Saved data entries:
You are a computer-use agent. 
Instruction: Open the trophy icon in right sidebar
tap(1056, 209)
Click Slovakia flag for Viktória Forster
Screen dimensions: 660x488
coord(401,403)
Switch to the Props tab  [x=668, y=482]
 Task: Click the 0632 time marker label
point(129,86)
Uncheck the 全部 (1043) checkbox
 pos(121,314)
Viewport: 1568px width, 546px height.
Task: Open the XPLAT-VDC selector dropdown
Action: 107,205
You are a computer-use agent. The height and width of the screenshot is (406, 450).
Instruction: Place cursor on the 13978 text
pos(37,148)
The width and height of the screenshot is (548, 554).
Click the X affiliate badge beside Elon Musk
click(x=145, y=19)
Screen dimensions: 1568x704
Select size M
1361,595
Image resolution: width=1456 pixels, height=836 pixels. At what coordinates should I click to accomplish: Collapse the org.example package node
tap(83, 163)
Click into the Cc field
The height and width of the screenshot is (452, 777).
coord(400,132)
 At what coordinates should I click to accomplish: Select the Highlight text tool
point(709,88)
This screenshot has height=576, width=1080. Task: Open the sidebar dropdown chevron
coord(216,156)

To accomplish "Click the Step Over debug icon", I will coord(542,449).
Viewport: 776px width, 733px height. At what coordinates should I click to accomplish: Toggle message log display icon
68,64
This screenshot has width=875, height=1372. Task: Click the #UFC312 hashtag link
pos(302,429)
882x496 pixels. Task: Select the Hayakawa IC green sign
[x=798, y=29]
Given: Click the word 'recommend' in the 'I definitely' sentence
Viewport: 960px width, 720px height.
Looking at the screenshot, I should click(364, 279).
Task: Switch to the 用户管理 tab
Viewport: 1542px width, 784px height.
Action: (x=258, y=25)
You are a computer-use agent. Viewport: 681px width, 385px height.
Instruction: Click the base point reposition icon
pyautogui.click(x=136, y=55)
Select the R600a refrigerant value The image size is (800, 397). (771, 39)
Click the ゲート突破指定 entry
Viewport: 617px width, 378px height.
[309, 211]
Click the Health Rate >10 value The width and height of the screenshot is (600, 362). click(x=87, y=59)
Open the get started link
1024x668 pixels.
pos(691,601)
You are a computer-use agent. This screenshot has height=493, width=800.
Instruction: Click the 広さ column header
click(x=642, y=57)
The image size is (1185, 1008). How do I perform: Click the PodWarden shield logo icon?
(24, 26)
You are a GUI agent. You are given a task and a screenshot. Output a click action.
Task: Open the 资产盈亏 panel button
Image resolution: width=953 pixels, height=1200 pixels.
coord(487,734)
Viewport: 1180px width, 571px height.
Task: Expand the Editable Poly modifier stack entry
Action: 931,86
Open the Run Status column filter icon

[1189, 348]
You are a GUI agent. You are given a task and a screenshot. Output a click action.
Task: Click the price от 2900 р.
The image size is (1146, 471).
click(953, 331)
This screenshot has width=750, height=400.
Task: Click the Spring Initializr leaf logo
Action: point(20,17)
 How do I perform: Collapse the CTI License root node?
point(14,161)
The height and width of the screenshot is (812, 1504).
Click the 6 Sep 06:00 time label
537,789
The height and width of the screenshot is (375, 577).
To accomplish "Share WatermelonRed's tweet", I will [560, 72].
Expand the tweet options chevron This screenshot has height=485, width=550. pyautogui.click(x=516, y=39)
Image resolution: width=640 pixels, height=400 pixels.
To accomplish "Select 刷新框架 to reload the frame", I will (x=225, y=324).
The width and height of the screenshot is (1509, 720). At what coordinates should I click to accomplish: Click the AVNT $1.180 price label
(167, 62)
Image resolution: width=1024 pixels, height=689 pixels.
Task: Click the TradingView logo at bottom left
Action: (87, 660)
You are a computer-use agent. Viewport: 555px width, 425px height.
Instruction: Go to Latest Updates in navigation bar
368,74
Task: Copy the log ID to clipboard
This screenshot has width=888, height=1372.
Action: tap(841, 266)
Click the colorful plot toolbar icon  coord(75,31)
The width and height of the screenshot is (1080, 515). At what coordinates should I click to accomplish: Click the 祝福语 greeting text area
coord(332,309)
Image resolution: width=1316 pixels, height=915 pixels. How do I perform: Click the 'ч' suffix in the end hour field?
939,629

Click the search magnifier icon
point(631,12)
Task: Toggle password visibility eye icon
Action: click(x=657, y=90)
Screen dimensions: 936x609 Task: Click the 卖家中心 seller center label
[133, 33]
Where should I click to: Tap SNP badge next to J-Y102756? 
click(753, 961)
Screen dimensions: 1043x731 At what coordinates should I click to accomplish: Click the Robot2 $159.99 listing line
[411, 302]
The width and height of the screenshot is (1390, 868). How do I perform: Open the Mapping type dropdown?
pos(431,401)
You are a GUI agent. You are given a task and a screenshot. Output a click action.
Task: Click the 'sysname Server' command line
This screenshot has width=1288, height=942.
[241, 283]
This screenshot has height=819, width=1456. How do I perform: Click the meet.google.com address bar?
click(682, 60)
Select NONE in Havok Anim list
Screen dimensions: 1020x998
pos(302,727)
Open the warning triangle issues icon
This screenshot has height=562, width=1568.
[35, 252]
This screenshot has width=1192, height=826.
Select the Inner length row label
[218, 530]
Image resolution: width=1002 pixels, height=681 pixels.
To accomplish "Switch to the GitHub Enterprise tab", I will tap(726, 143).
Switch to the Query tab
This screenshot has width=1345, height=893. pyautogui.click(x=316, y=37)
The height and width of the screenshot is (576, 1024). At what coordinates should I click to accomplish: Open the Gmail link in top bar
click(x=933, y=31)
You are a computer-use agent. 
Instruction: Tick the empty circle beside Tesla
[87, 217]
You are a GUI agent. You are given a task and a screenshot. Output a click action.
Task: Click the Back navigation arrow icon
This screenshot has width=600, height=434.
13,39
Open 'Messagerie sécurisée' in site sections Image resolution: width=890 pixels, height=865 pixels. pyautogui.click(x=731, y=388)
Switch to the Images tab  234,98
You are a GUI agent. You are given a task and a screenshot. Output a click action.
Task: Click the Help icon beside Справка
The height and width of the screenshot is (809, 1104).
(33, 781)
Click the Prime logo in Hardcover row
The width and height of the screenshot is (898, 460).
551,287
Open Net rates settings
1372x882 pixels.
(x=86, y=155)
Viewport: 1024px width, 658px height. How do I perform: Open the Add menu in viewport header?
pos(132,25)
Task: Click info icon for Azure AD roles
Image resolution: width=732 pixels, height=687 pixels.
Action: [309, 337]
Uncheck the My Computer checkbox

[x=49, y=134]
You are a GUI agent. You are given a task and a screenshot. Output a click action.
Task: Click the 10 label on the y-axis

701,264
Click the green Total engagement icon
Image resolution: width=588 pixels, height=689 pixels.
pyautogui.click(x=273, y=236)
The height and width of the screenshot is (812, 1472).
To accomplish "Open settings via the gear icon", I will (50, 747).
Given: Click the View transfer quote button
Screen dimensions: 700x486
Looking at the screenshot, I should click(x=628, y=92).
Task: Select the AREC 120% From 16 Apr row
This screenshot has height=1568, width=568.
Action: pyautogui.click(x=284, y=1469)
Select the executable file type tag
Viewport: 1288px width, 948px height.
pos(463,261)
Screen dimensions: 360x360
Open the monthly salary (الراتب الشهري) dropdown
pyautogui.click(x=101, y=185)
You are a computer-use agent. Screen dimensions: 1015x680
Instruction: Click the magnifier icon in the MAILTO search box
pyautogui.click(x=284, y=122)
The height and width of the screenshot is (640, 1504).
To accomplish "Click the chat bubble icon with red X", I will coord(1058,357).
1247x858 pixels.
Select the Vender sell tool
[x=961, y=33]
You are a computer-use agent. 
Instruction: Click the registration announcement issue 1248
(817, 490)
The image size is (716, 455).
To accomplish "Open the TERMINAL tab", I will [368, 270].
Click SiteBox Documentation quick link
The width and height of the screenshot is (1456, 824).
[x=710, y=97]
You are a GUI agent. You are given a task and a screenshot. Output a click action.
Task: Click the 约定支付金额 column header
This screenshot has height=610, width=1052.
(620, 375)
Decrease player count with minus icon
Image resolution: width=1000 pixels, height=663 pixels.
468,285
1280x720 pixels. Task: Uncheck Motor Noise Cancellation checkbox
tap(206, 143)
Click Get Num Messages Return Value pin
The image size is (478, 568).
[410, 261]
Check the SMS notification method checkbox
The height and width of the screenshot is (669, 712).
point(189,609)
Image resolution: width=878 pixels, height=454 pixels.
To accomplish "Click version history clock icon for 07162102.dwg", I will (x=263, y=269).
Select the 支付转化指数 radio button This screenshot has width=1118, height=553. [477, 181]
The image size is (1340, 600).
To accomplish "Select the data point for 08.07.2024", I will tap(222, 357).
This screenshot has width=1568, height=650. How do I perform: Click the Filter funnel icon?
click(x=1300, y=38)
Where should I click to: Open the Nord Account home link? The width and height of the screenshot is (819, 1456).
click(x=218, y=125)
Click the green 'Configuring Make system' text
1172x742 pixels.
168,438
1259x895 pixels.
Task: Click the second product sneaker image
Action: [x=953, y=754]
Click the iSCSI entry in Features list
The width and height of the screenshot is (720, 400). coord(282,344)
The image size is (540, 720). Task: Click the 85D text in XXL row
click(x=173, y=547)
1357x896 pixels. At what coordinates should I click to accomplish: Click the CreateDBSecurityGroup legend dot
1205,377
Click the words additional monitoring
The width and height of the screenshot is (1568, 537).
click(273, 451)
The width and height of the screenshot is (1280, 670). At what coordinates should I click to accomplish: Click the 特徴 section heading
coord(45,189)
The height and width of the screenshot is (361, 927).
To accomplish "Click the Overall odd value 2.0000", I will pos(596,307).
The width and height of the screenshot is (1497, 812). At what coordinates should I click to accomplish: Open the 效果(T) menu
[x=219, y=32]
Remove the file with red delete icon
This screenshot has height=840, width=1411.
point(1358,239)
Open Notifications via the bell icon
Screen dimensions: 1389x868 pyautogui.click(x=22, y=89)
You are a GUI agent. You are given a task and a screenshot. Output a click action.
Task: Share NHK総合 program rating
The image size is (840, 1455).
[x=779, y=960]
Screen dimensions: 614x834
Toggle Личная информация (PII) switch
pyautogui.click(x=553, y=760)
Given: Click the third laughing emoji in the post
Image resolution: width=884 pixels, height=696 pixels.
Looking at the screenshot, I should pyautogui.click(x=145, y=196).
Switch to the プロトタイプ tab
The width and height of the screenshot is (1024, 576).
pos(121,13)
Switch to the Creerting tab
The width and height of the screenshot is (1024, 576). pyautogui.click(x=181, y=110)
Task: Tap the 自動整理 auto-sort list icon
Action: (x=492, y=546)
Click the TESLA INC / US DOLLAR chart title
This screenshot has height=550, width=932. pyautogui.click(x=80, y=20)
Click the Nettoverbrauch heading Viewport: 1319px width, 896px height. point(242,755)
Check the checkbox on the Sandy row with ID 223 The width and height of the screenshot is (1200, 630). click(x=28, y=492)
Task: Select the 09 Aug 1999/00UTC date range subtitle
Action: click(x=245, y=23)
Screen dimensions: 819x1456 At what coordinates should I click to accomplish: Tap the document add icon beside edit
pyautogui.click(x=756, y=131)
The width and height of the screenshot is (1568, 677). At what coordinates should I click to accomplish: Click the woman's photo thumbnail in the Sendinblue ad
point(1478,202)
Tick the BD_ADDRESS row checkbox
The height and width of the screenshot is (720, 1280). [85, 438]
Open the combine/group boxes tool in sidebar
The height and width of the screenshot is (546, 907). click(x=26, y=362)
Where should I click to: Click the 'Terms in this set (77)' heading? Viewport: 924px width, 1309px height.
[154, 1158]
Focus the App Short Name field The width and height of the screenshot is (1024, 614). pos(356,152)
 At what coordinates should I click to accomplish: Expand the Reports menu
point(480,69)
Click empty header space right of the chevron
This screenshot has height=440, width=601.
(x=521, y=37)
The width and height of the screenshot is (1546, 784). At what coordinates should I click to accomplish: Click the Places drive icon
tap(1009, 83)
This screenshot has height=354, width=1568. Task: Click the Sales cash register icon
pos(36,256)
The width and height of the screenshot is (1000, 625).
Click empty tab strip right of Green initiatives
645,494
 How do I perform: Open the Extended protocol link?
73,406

**GOAL OF THE EXERCISE:** Among the records above, extract exactly the lines from the line with "Image resolution: width=588" to the line with "Given: Click the View transfer quote button", both lines included, and leave out the rest.

**WRITTEN RESPONSE:**
Image resolution: width=588 pixels, height=689 pixels.
pyautogui.click(x=273, y=236)
The height and width of the screenshot is (812, 1472).
To accomplish "Open settings via the gear icon", I will (50, 747).
Given: Click the View transfer quote button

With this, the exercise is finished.